There is no grand purpose. You make it up every single day, so be as present and awake as possible.
Be more like the Bhutanese and think about death everyday. I don’t know of a better way to cultivate gratitude.
Happiness is to spend everyday without craning your neck to look forward to tomorrow, next week and so on.
Be wary of naked ambition. Curiosity and love are longer-lasting.
Be rigorous in your thinking, your work, your expectations of yourself. No one else will care more.
Try to always do the best you can, even when you’re not (yet) good at something.
If you want to develop intellectual honesty, beware of excessive subjectivity.
Seek quality. If you settle for average food, average books, average work, average people, etc., your life will reflect that mediocrity.
You cannot control talent and luck, but you sure can control perseverance and consistency.
Resist the urge to consume more than you produce (it applies to content, resources and so on).
Be more outward focused, especially when you’re down. Directing your attention to others, to the world and to making things will help you more than obsessing about yourself.

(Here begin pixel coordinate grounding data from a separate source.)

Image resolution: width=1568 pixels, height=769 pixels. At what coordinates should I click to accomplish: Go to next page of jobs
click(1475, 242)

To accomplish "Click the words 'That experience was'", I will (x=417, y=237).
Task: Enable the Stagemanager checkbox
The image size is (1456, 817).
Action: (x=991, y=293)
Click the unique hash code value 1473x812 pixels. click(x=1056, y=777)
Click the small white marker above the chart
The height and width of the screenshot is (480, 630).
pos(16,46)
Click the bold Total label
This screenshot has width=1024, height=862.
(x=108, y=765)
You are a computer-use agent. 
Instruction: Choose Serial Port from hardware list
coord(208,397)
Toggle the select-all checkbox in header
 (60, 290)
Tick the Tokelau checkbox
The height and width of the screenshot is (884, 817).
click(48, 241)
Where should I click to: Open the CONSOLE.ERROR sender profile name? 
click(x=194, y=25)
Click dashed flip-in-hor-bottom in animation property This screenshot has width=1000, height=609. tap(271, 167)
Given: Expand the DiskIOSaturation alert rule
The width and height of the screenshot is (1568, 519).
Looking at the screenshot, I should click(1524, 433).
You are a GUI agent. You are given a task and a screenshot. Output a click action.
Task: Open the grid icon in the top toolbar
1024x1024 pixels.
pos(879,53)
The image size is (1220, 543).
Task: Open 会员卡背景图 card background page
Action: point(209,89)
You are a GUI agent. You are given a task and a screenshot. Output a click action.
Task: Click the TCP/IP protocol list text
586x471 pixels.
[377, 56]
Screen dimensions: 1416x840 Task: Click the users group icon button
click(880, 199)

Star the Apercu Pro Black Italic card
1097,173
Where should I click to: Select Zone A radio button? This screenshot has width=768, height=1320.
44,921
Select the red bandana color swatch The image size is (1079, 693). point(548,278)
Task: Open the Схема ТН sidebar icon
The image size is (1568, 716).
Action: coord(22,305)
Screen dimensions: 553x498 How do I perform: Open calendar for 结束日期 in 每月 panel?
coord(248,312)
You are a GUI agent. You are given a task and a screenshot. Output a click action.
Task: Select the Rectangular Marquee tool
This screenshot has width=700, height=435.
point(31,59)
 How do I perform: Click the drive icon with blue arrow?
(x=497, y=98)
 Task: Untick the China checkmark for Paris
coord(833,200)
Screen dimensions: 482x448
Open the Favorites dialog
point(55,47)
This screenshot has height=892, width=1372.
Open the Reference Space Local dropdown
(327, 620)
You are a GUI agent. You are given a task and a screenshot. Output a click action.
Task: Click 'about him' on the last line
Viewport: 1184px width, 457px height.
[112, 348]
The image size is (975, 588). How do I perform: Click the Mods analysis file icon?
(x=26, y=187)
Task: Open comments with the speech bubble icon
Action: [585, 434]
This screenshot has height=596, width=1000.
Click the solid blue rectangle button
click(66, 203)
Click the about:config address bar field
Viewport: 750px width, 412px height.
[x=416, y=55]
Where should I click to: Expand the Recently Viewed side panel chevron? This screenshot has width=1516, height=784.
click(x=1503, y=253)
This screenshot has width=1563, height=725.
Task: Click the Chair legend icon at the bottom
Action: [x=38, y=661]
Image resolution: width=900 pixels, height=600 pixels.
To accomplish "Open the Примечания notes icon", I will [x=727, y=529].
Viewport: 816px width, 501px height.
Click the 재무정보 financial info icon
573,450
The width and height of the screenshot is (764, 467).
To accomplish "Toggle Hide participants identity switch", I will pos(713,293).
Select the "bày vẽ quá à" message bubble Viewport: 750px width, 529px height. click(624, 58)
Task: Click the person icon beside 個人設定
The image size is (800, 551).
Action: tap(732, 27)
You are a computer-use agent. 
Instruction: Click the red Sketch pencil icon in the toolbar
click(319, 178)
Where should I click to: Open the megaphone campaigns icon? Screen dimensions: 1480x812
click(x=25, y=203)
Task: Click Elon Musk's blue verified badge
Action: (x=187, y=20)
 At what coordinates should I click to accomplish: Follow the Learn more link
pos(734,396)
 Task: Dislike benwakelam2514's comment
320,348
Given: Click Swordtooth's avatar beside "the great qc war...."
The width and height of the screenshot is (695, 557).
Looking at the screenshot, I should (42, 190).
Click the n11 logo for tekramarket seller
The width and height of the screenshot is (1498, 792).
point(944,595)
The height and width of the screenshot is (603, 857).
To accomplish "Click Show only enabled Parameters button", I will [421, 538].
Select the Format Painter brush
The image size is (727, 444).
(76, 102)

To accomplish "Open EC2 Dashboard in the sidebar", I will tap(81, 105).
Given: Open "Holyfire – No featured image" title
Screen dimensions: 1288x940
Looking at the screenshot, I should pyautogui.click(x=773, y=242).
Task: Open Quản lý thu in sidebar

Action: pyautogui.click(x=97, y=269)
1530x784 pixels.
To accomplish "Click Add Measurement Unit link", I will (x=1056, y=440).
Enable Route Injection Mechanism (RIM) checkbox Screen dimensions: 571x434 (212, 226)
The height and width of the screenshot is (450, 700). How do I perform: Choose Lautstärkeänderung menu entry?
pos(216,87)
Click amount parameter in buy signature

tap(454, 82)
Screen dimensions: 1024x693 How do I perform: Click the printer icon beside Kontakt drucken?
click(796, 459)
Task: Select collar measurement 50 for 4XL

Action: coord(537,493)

Reject cynicism and jadedness. They’ll keep you stuck in a fixed mindset.
Pessimism and cynicism don’t signal depth. They signal fear.
Everything good in life is downstream of love. Love of people, love of creating, love of life itself.
What comes up must come down. It applies to everything, including happiness, good times, money and so on.
You can have it all, but not all at the same time.
Time keeps accelerating. To make more of it, be really good at prioritizing. The only way to do that is to say “no” a lot.
Some wounds never fully heal. If you’ve always feared being abandoned or not having security, no amount of therapy will eliminate those fears, but that’s OK. A level of fear is necessary for survival.
If you’re 30 years old and still blaming your parents for all your shortcomings, it’s time to find a new therapist.
Even the closest of friendships can come and go, but family is everything. If you were not lucky to be born into a great one, make one.
Health is wealth because you don’t realize how great it feels to be in optimal health until you do.
Don’t waste any energy on how you seem to the world.